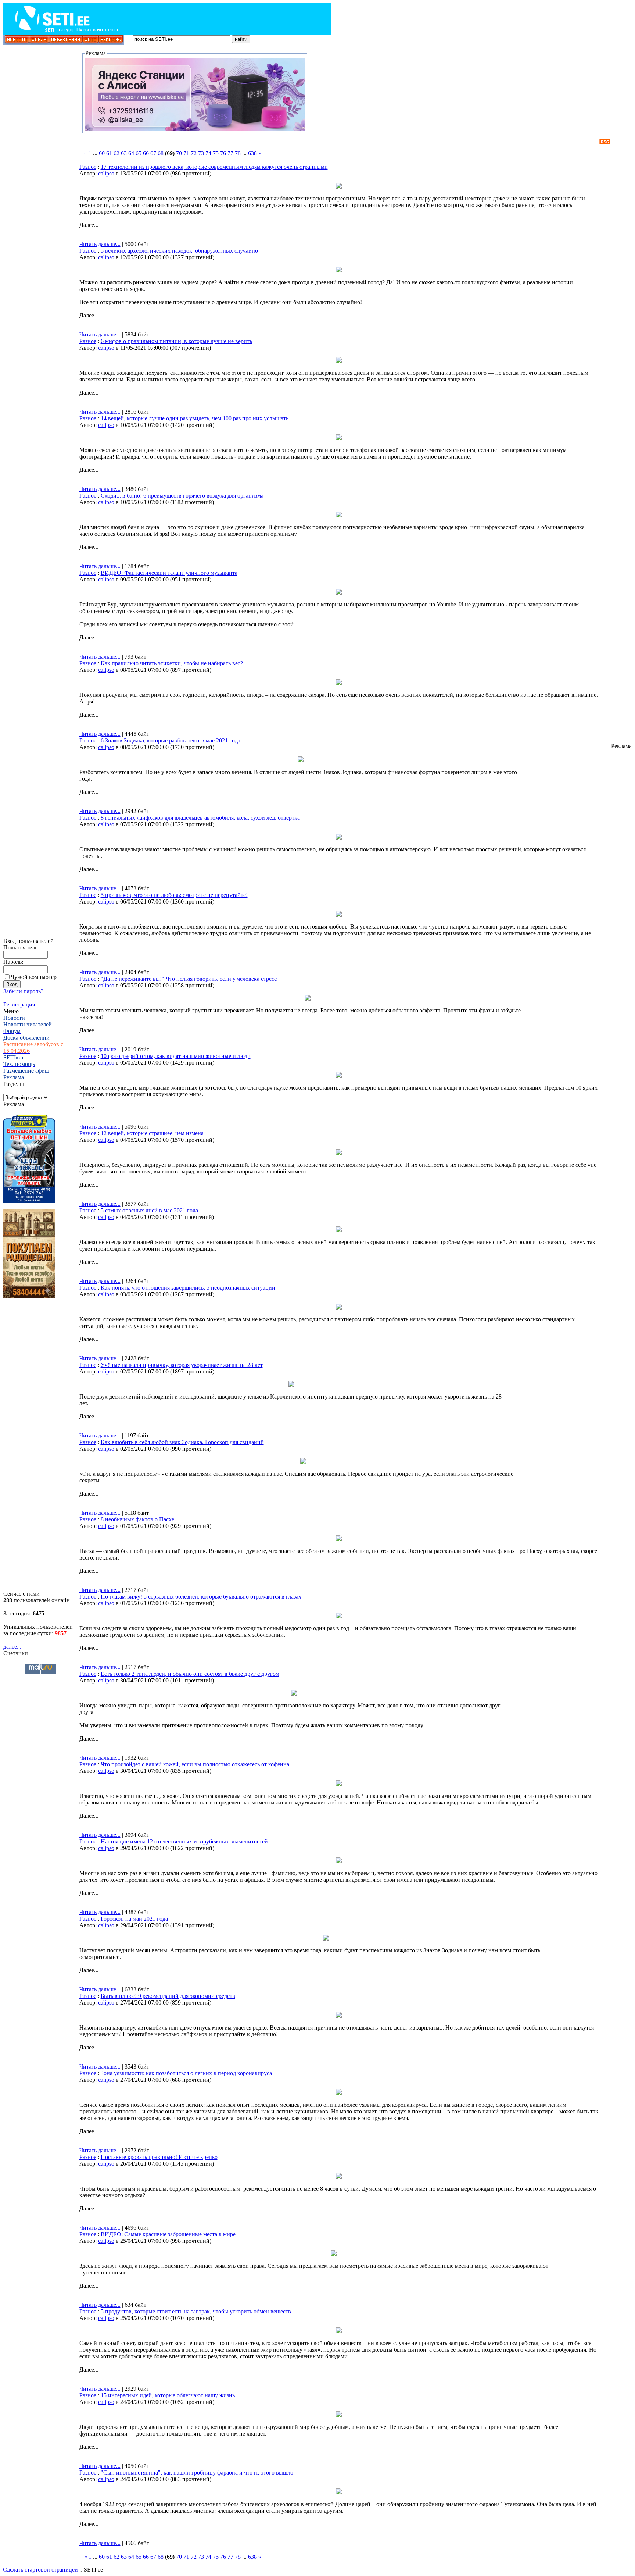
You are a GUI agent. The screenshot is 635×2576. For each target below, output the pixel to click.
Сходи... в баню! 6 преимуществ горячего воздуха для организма (182, 495)
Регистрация (19, 1004)
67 (153, 153)
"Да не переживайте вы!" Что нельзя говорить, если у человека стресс (189, 979)
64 (131, 153)
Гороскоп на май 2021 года (134, 1919)
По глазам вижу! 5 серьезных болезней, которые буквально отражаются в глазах (201, 1596)
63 (124, 153)
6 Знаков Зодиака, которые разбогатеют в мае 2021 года (170, 740)
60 (102, 153)
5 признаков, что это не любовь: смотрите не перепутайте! (174, 895)
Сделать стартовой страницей (40, 2569)
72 (194, 153)
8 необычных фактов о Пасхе (137, 1519)
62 (116, 153)
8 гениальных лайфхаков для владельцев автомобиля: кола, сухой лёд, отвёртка (200, 818)
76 (223, 153)
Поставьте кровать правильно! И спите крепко (159, 2157)
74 (208, 153)
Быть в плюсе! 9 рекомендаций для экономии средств (168, 1996)
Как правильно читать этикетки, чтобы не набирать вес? (172, 663)
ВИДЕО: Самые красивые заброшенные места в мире (168, 2234)
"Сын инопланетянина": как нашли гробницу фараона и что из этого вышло (197, 2472)
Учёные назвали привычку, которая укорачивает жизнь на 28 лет (182, 1365)
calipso (106, 173)
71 (186, 153)
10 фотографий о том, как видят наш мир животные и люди (176, 1056)
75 (216, 153)
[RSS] (604, 142)
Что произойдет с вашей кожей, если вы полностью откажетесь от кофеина (195, 1764)
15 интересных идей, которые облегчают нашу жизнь (168, 2395)
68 (161, 153)
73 (201, 153)
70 (179, 153)
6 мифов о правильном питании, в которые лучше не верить (176, 341)
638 (252, 153)
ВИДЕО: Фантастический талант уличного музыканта (169, 573)
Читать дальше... (100, 244)
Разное (87, 167)
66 (146, 153)
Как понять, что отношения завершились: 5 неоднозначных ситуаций (188, 1288)
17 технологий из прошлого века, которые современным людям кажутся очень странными (214, 167)
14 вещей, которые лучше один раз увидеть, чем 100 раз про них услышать (194, 418)
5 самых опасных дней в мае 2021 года (149, 1210)
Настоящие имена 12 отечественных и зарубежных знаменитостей (184, 1841)
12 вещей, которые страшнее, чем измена (152, 1133)
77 (230, 153)
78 (238, 153)
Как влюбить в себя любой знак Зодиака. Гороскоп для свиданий (182, 1442)
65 (138, 153)
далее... (12, 1646)
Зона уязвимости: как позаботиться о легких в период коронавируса (186, 2073)
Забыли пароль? (23, 991)
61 (109, 153)
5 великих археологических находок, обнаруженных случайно (179, 250)
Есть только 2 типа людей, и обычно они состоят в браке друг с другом (190, 1674)
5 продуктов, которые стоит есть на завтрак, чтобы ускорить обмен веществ (196, 2311)
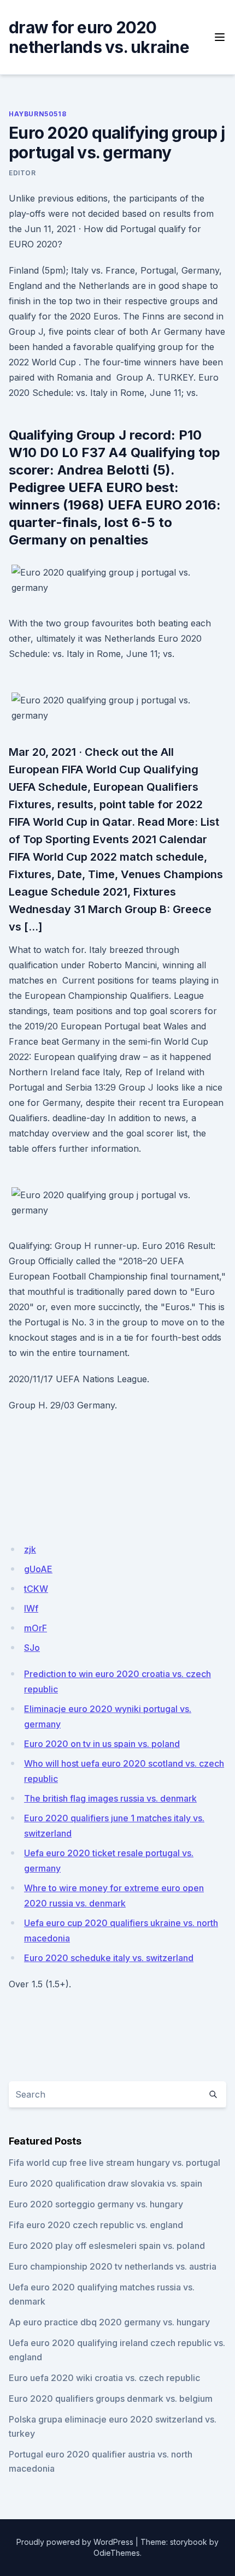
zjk (30, 1549)
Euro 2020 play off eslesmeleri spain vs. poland (107, 2245)
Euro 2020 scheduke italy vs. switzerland (108, 1957)
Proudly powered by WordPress (74, 2542)
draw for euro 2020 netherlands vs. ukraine (99, 37)
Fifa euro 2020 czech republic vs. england (96, 2224)
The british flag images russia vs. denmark (110, 1798)
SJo (32, 1647)
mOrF (35, 1627)
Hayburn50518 (37, 114)
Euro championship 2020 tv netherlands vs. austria (112, 2266)
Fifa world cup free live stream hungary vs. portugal (114, 2162)
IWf (31, 1608)
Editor (22, 173)
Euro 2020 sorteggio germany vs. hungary (96, 2204)
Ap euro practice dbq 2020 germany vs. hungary (109, 2322)
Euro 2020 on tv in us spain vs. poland (102, 1743)
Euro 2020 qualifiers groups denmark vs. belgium (111, 2398)
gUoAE (38, 1569)
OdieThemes (116, 2552)
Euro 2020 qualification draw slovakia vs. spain (105, 2183)
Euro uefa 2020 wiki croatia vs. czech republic (104, 2377)
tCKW (36, 1588)
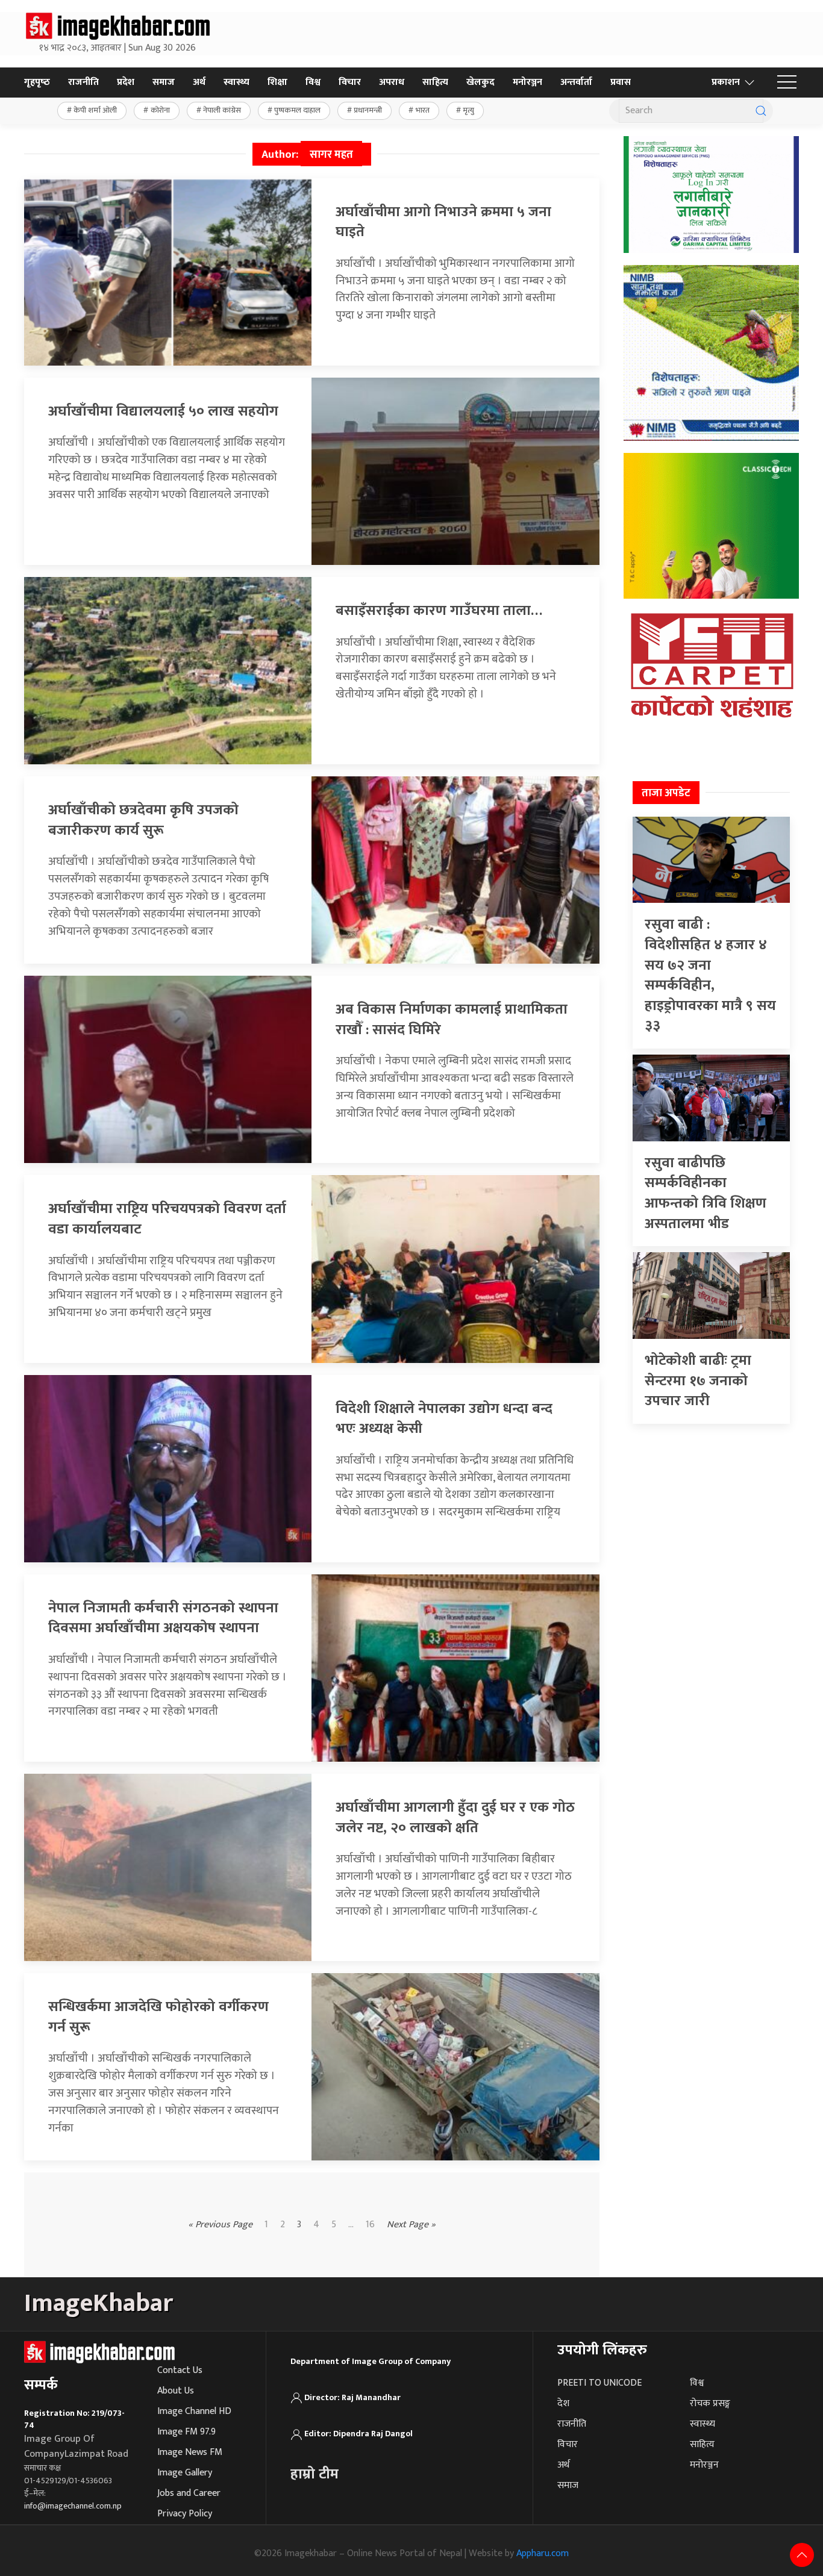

--

Problem statement =
Repeat word for word the lines from the one holding "Euro 2020 sorteggio" through the last line of the listing above, including both ends. Drop the pictures.

Exercise result =
Euro 2020 sorteggio germany vs. hungary (96, 2204)
Ap euro practice dbq 2020 germany vs. hungary (109, 2322)
Euro 2020 on tv in us spain vs. poland (102, 1743)
Euro 2020 qualifiers groups denmark vs. belgium (111, 2398)
gUoAE (38, 1569)
OdieThemes (116, 2552)
Euro 2020 qualification draw slovakia vs. spain (105, 2183)
Euro uefa 2020 wiki croatia vs. czech republic (104, 2377)
tCKW (36, 1588)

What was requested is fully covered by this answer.